Soal:
**a)** Dalam cerita tentang dekrit Gus Dur, berapa jarak rumah di Depok dari kantor?
**b)** Teruskan cerita tentang dekrit Gus Dur mulai dari kalimat terakhirnya.

Bacaan:
■ ■ ■ ■ ■

Kamis 03 Dec 2020 08:09 WIB
Cerita di Balik Berita

Tak Tidur Gara-Gara Dekrit Presiden Gus Dur

Tim Republika harus bergadang karena Gus Dur mengeluarkan dekrit membekukan DPR.

M Subroto, Jurnalist Republika
Foto:

Saat itu aku masih menjadi redaktur halaman nasional. Selesai menggarap halaman, malam itu 22 Juli 2001, pukul 23.00 WIB, aku tak langsung pulang. Seperti biasa menunggu, tebengan mobil Guntur Subagja, asisten redaktur pelaksana. Kebetulan rumah kami sama-sama di Depok, Jawa Barat. Jaraknya sekitar 20 km dari kantor.

Kami tak langsung pulang. Guntur mengajakku untuk mampir ke Hotel Mulia Senayan. Di sana tim Republika yang meliput sidang MPR di  Senayan berposko.

photo
Lukisan Gus Dur. (Republika/Mahmud Muhyidin)

Tak semua reporter peliput Sidang MPR menginap di hotel. Ada yang  memilih pulang ke rumah. Kami pun berkoordinasi untuk menentukan fokus liputan besok hari.

Saat sedang koordinasi, wartawan istana menginfokan Presiden Abdurrahman Wahid atau Gus Dur akan mengeluarkan maklumat atau dekrit di istana. Wah tentu saja itu berita besar.

Situasi negara saat itu dalam keadaan tegang. Hubungan Presiden Gus Dur dengan DPR sedang tidak mesra. Bahkan ada rencana membawa Presiden Gus Dur ke sidang istimewa MPR pada bulan Agustus.

■ ■ ■ ■ ■

Data Tercatat:

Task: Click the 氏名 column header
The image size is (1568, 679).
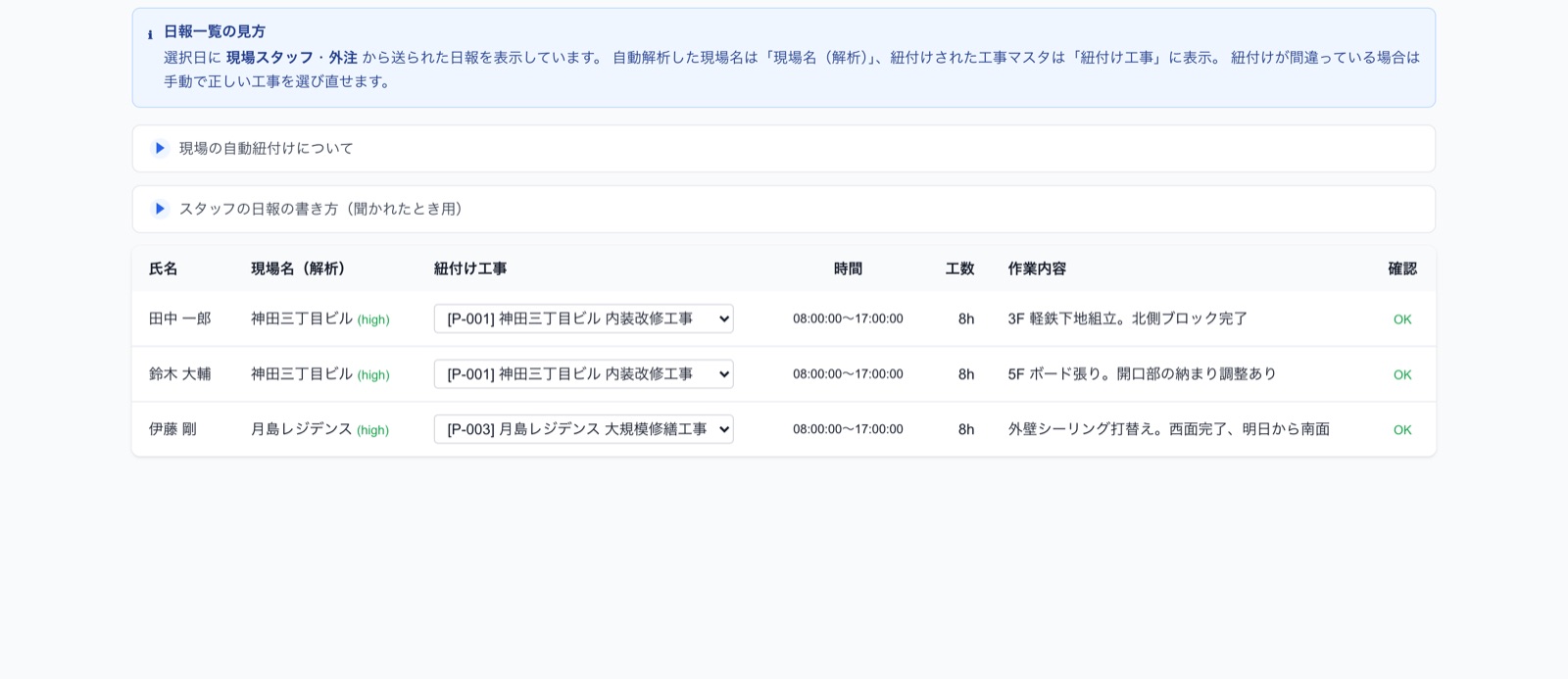Action: click(x=164, y=268)
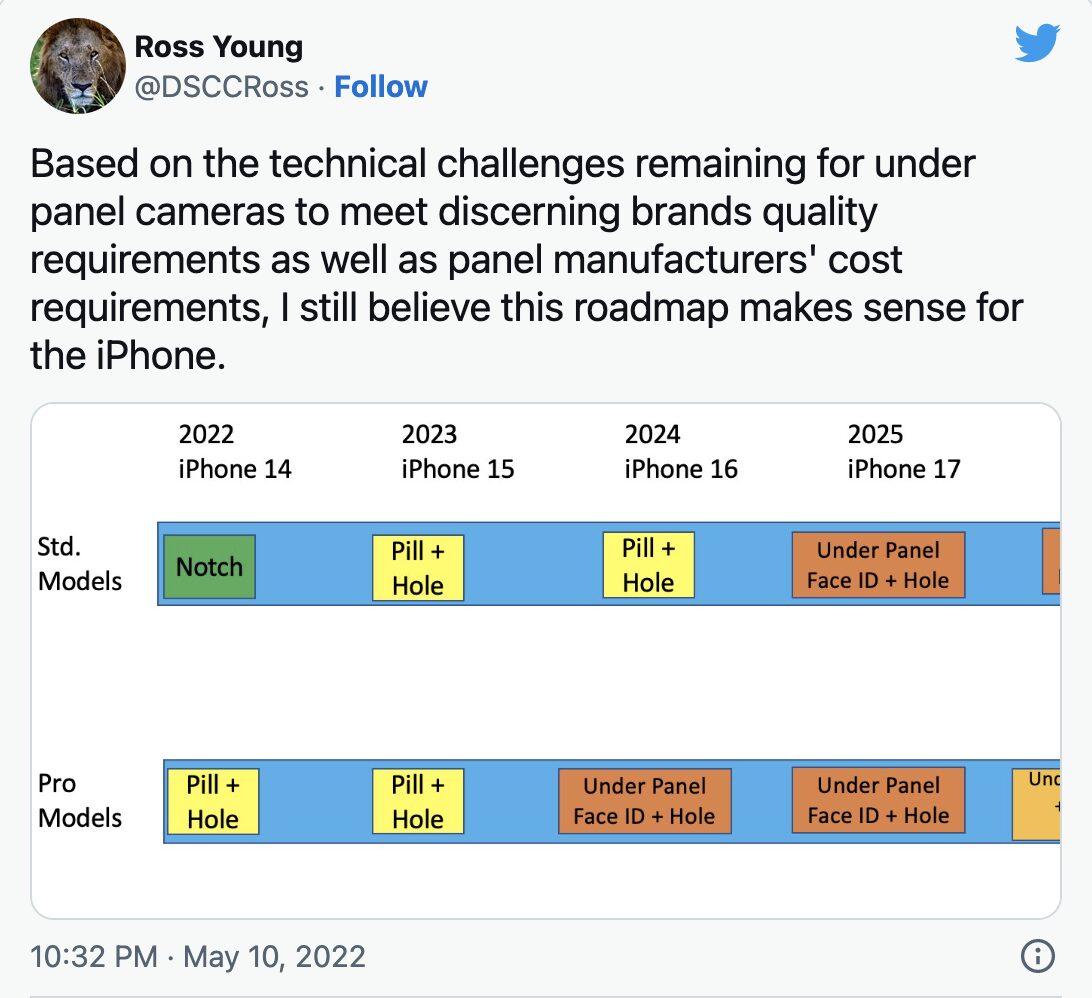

■ ■ ■ ■ ■

Jawaban Latihan:
**a)** Sekitar 20 km.

**b)**
Kami mencari informasi untuk mengecek kebenaran soal pengumuman dekrit itu. Ternyata Presiden Gus Dur benar-benar mengeluarkan dekrit.  Salah satu stasiun TV melaporkan suasana di istana negara. Maklumat yang dikeluarkan Presiden Gus Dur pada 23 Juli 2001 pukul 01.00 WIB  lewat itu, isinya membekukan MPR dan DPR, mengembalikan kedaulatan ke tangan rakyat, dan membekukan Partai Golkar.

Ini berita sangat penting. Kami tak boleh kecolongan. Koran lain pasti akan menurunkan berita itu. 

Tapi koran sudah dicetak sebagian. Mau tak mau harus membuat berita stop press di halaman 1. Stop press adalah istilah untuk memasukkan berita yang baru didapat ke dalam halaman koran di waktu-waktu terakhir. Berita stop press mesti berita yang sangat penting, punya nilai berita yang sangat besar.  

Stop press bisa dilakukan saat proses percetakan koran akan dilakukan, bahkan sedang dilakukan. Berita itu di halaman depan koran biasanya ditulis stop press, baru kemudian judul berita. 

Guntur menghubungi redaktur pelaksana. Rupanya kami tak hanya  membuat edisi stop press, tapi juga harus meluncurkan edisi khusus empat halaman berisi tentang dekrit.

Aku segera mengontak reporter. Sebagian sudah tak bisa dihubungi karena sudah tidur. Tim disain dan redaktur foto juga diminta bersiap-siap ke kantor. Percetakan koran yang masih berlangsung diminta dihentikan. 

Kami pun meluncur kembali ke kantor untuk menggarap stop press dan edisi khusus. Sampai di kantor sekitar pukul 02.00 WIB. Di kantor  sejumlah orang sudah berkumpul. Ada redaktur, foto, disain, dan reporter. Sebagian datang dengan terkantuk-kantuk. Maklum ada yang sudah sampai di rumah dan tidur, ada yang sedang istirahat, dan ada yang masih dalam perjalanan pulang.

Namun aku lihat tak ada satupun yang menggerutu. Kami  malah tertawa-tawa, bercerita sampai dimana saat dikontak untuk kembali ke kantor. Kami memang sudah terbiasa menghadapi situasi tak terduga seperti in. Itu adalah salah satu bentuk seni pekerjaan sebagai wartawan.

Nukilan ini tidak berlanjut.